#### EXTRAIT:
--------------------------------
Sans doute, Levinas doit-il à l'enracinement partiel de sa pensée dans la Légende du grand Inquisiteur, d'avoir renoué avec le devoir de parole de la philosophie face aux monstruosités inhumaines dont notre époque s'est montrée coupable d'une manière répétée. Sans aucun doute, la question du mal est le problème métaphysique central du XXe siècle.

Sans doute, aussi, le mal ne peut-il en définitive être pensé que dans l'éclairage de cette opposition pathétique et dérisoire de la liberté finie, face à la Liberté librement libre de l'Infini, source de malheur pour la première, d'une souffrance insondable pour la seconde, celle-là même qui se laisse deviner à travers cette perception abyssale de l'absence : " Mon Dieu, mon Dieu, pourquoi m'as-tu abandonné ? " C'est le sens ultime de la réponse spontanée d'Aliocha à la Légende du Grand Inquisiteur inventée par son frère. Le baiser du Christ à son bourreau signifie que Dieu assume en Lui le mal dans ses manifestations les plus scandaleuses, la violation des enfants pour Yvan Karamazov, les génocides pour nous.
--------------------------------
#### EXERCICES:
a: D'après l'extrait, quel est le problème métaphysique central du XXe siècle ?
b: Traduisez en anglais cette phrase de l'extrait : « Sans aucun doute, la question du mal est le problème métaphysique central du XXe siècle. »
c: Poursuivez le texte sur Levinas et la Légende du grand Inquisiteur à partir de sa dernière phrase.

[Données enregistrées]
--------------------------------
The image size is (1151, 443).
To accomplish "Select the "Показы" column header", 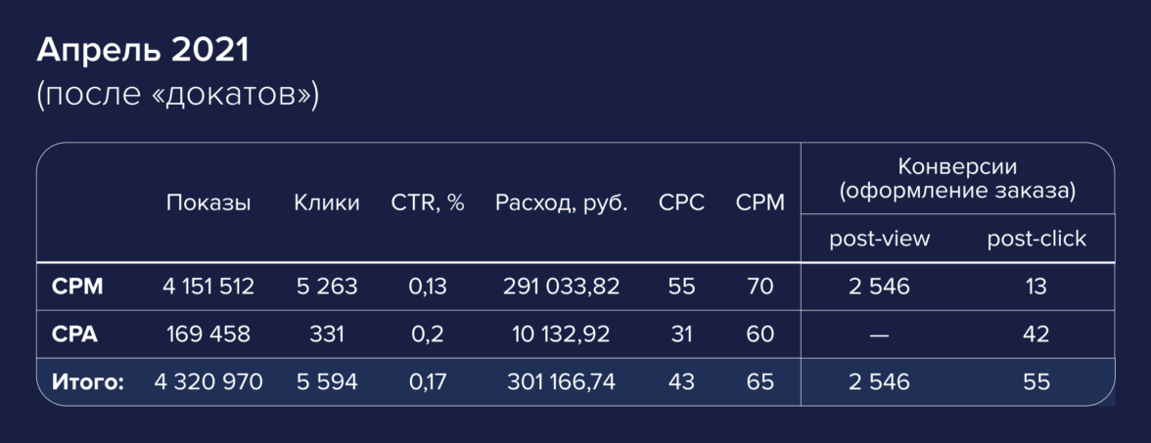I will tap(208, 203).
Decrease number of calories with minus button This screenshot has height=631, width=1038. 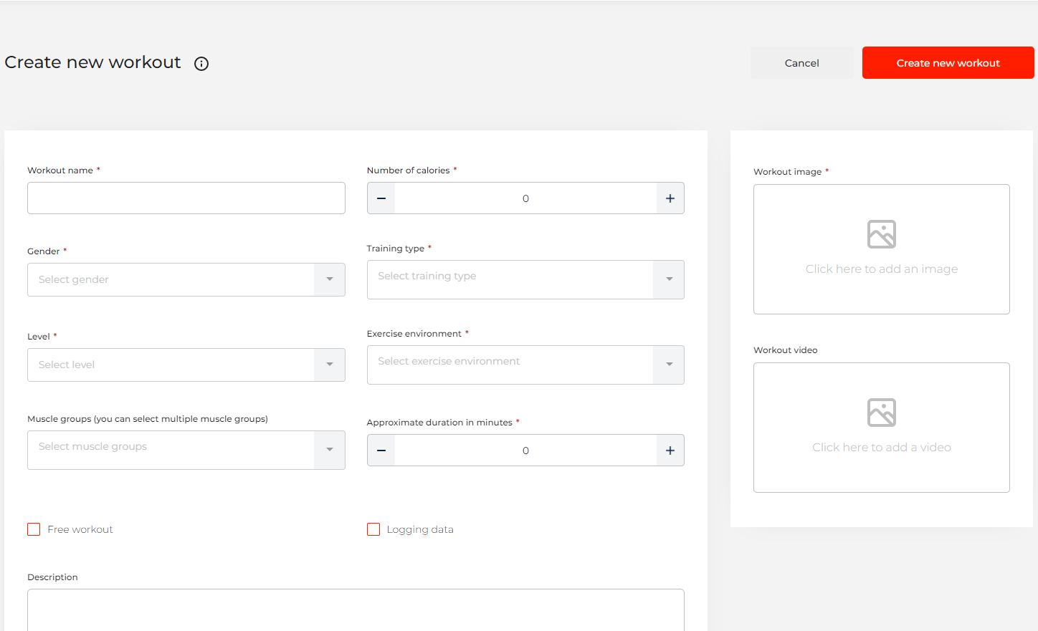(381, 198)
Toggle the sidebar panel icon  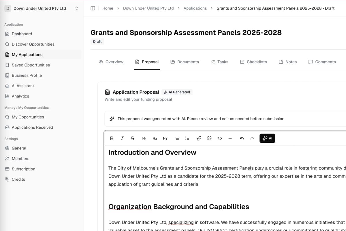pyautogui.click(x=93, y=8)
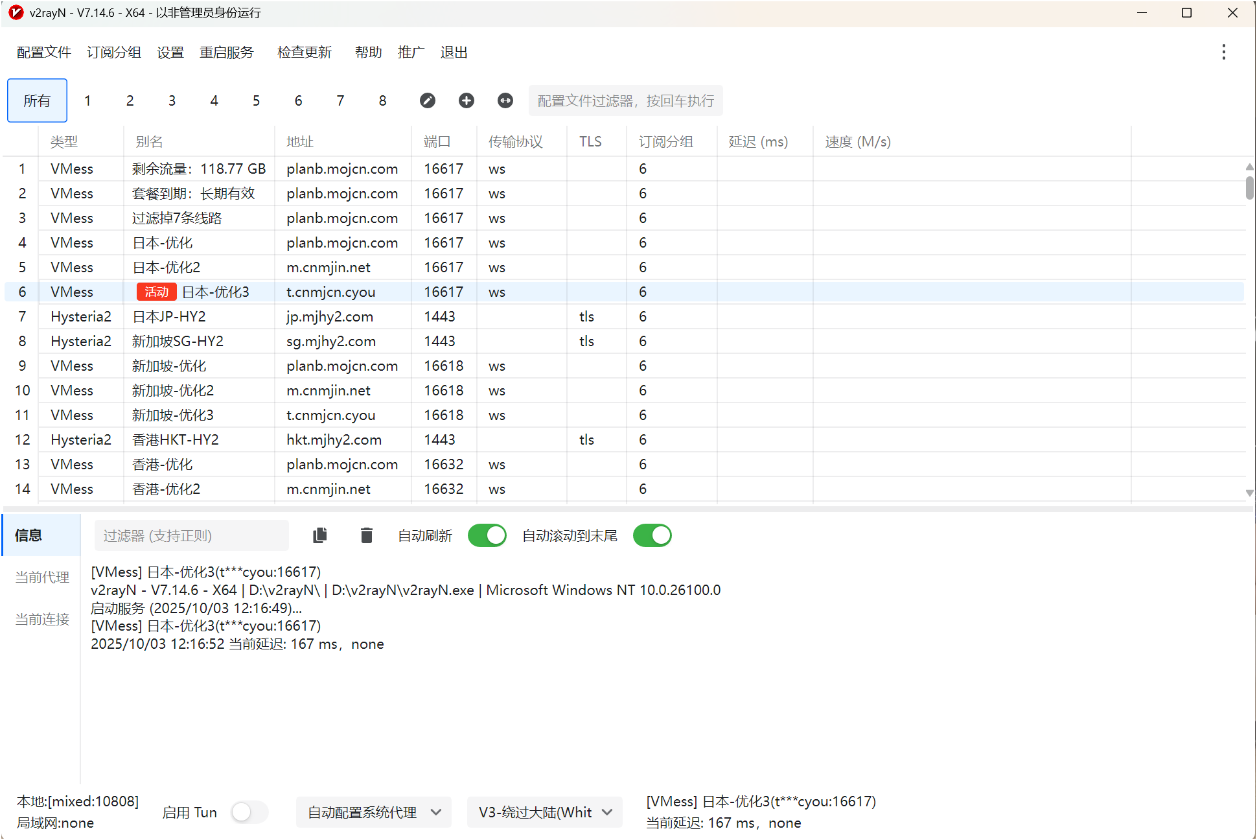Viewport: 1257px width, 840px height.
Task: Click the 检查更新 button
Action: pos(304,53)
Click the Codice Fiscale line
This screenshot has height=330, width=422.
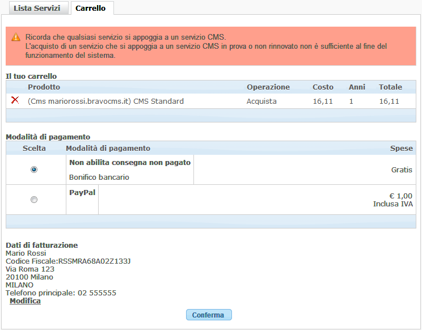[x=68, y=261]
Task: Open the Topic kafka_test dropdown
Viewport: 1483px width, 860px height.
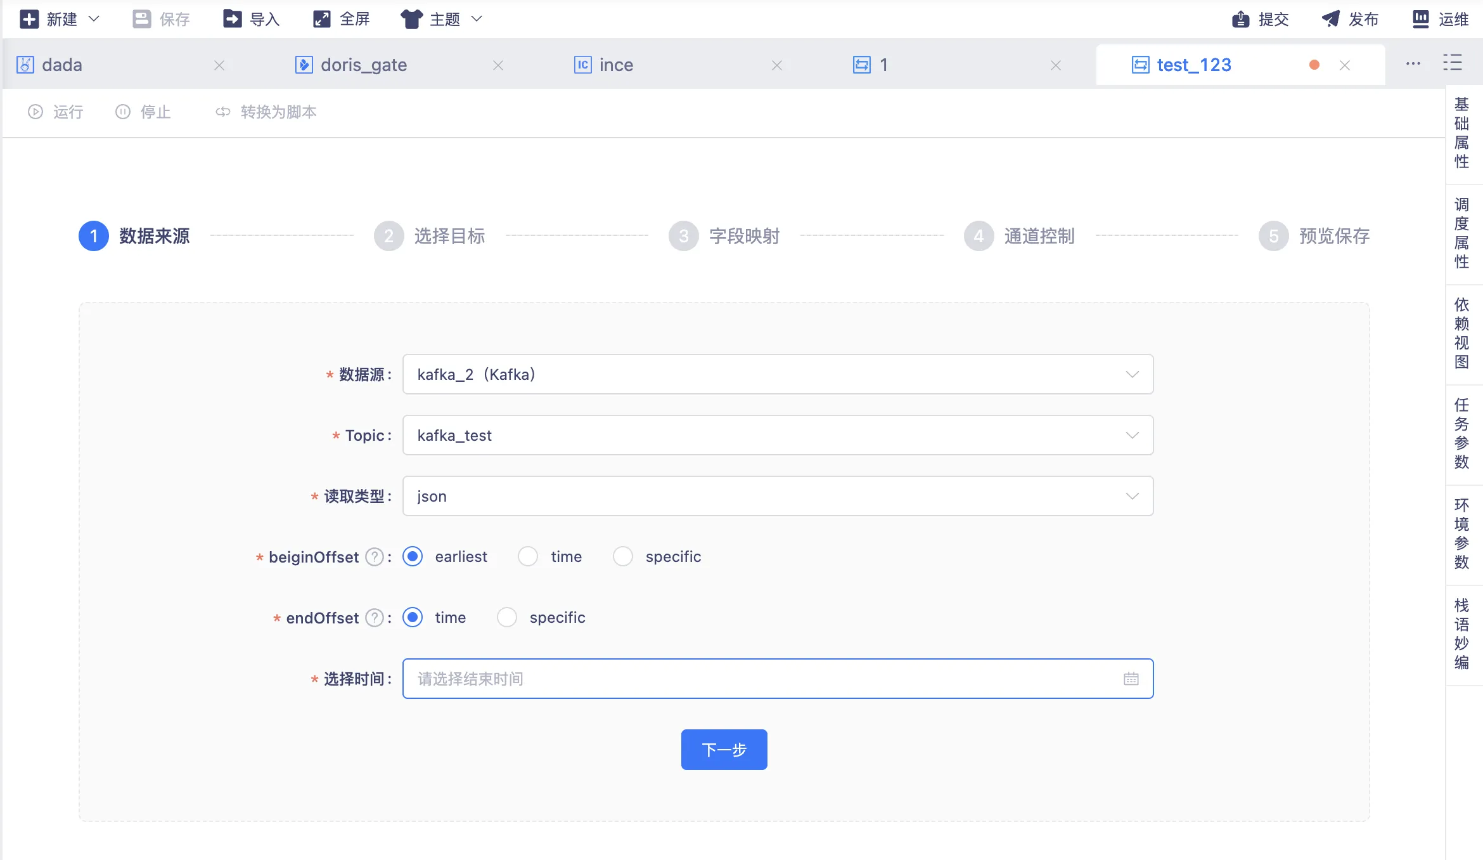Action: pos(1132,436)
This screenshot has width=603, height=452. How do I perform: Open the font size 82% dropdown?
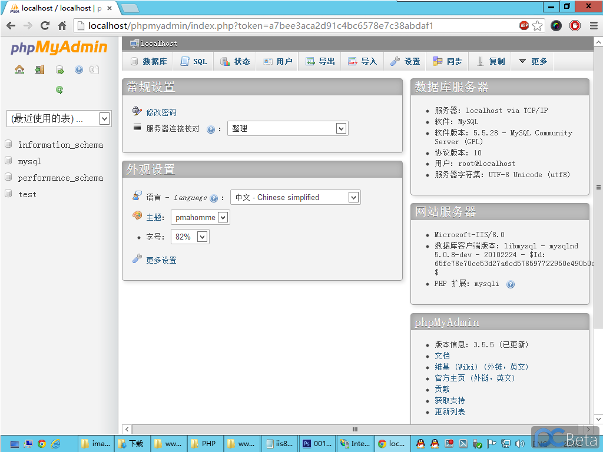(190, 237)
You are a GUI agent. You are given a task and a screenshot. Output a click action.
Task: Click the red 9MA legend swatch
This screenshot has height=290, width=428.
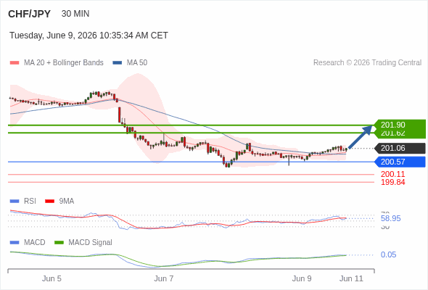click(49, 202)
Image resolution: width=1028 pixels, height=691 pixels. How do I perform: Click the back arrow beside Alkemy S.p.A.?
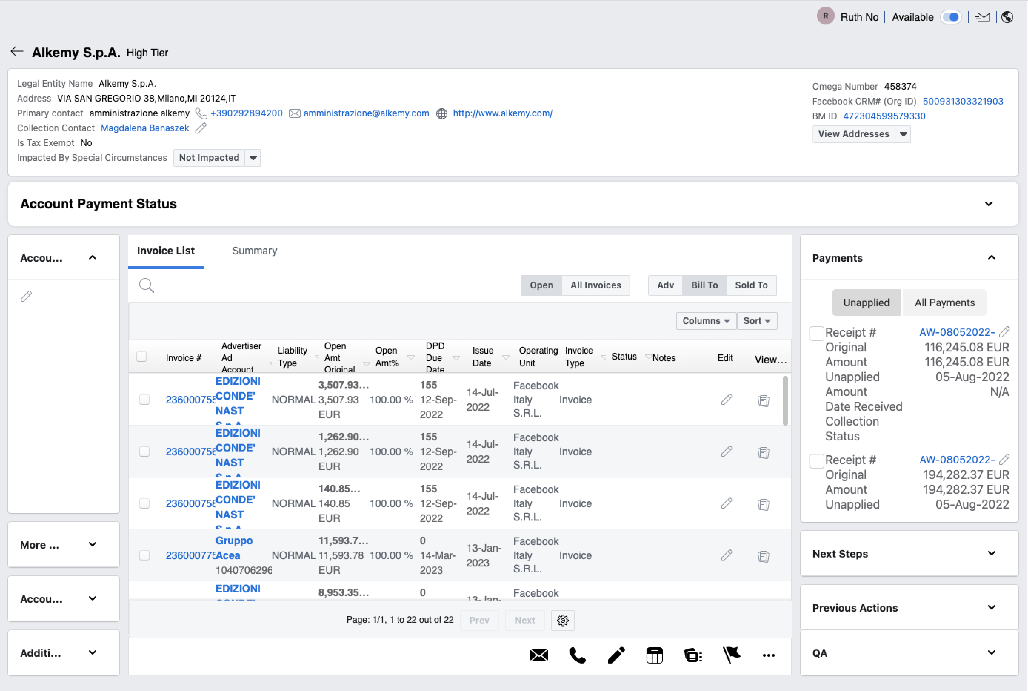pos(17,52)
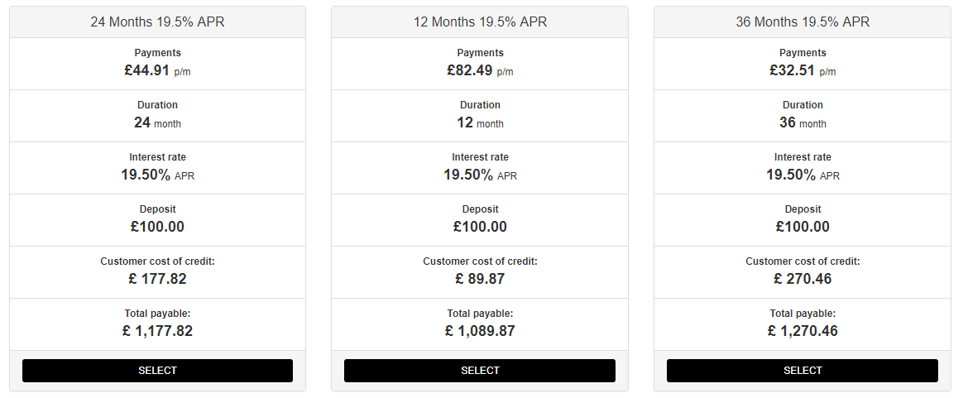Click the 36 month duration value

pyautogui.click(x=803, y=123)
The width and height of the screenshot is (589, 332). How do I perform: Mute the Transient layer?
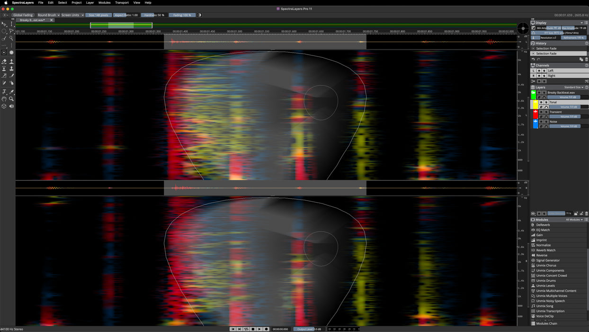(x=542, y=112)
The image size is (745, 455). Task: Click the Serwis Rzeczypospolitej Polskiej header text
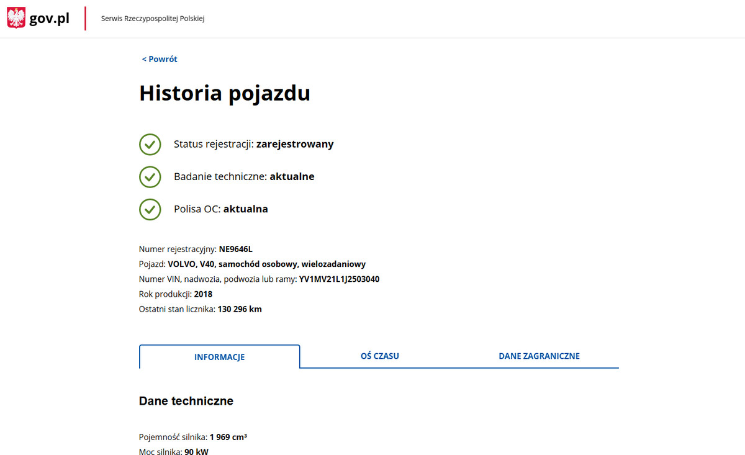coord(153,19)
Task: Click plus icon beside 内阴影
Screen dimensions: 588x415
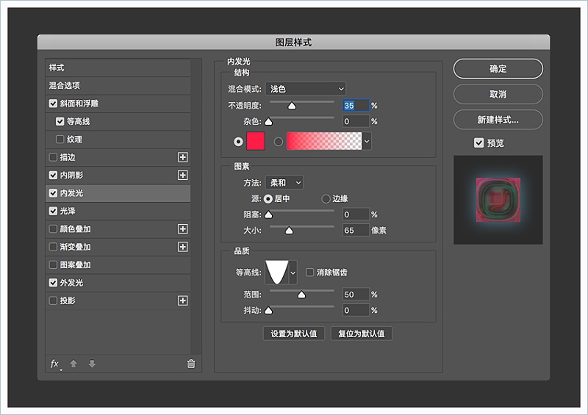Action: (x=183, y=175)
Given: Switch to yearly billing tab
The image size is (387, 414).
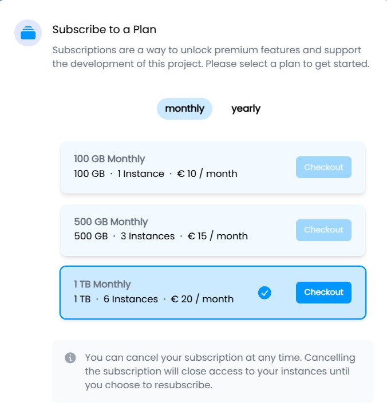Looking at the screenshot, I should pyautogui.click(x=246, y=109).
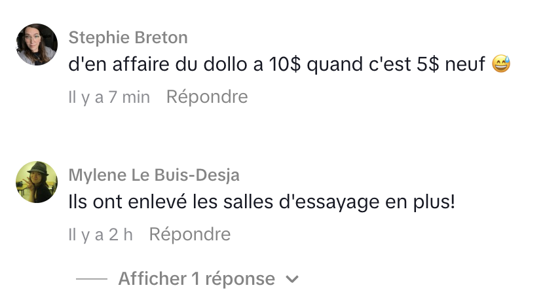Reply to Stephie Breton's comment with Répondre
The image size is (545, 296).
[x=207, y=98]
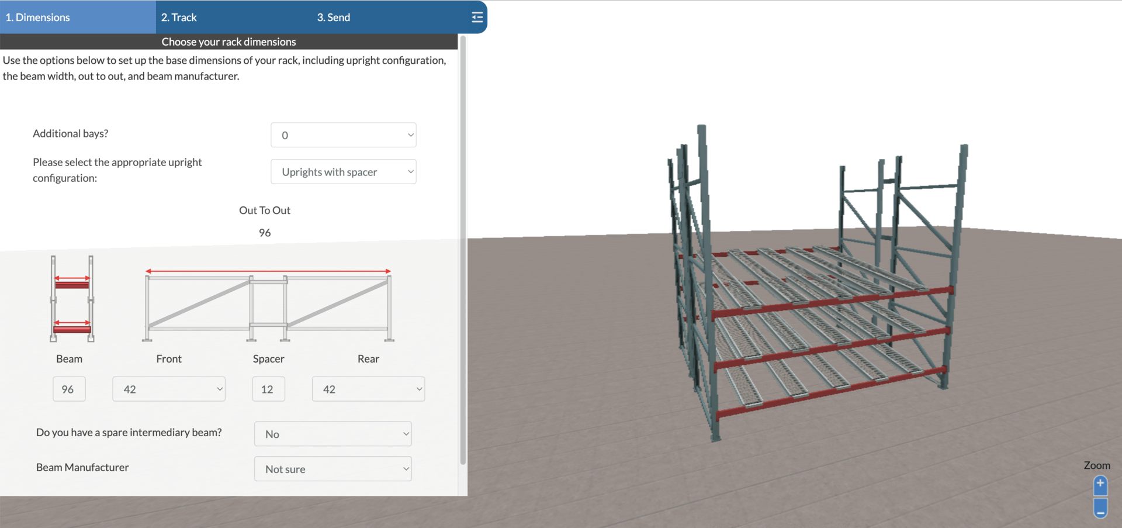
--------------------------------
#### RÉPONSES:
a: La question du mal.

b: Without a doubt, the question of evil is the central metaphysical problem of the twentieth century.

c:
L'éternité du sacrifice du Christ, actualisé dans l'Eucharistie, atteste d'une éternité de la souffrance en Dieu. Souffrance, non pas de sa propre infinitude, comme le pensait abstraitement Hegel, mais souffrance de la souffrance de l'homme. Ce qui s'esquisse ici, c'est le thème du lien entre la pensée abstraite et le mal. Dieu n'est pas abstrait. Mais cette thèse soulève une question métaphysique des plus ardues : comment la perfection absolue peut-elle être pensée dans sa perfection dès lors que l'on thématise sa présence à l'Histoire des hommes ? La pensée grecque et la théologie médiévale avaient thématisé une équation entre simplicité-éternité-perfection-immutabilité. C'est cette équation que la question du mal invite à rediscuter.

Le judaïsme de Levinas l'empêche, certes, d'aller aussi loin. Cependant, imprégné par l'extraordinaire débat noué par Emil Fackenheim (1986), conscient, comme ce dernier, du caractère proprement intolérable pour l'homme en général, et pour le Juif tout spécialement, que revêtirait la non-présence de Dieu, Levinas juge que les camps contiennent également — même si cela peut paraître paradoxal — une révélation de ce Dieu apparemment silencieux : " un commandement de fidélité " (Lévinas, 1991). À sa manière, le penseur rejoint Isaac Bashevis Singer, témoin exemplaire d'une culture yiddish à jamais anéantie (Hillberg, 1988 ; Ehrenbourg et Grossman, 1995) : " S'il n'y a ni Dieu, ni lois divines, que pouvez-vous reprocher à Hitler ? Pourquoi n'aurait-il pas eu le droit de faire tout ce qu'il voulait ? " (Singer, 1984, 147)

La crise de la pensée contemporaine est ainsi dénouée avec une grande originalité par Levinas.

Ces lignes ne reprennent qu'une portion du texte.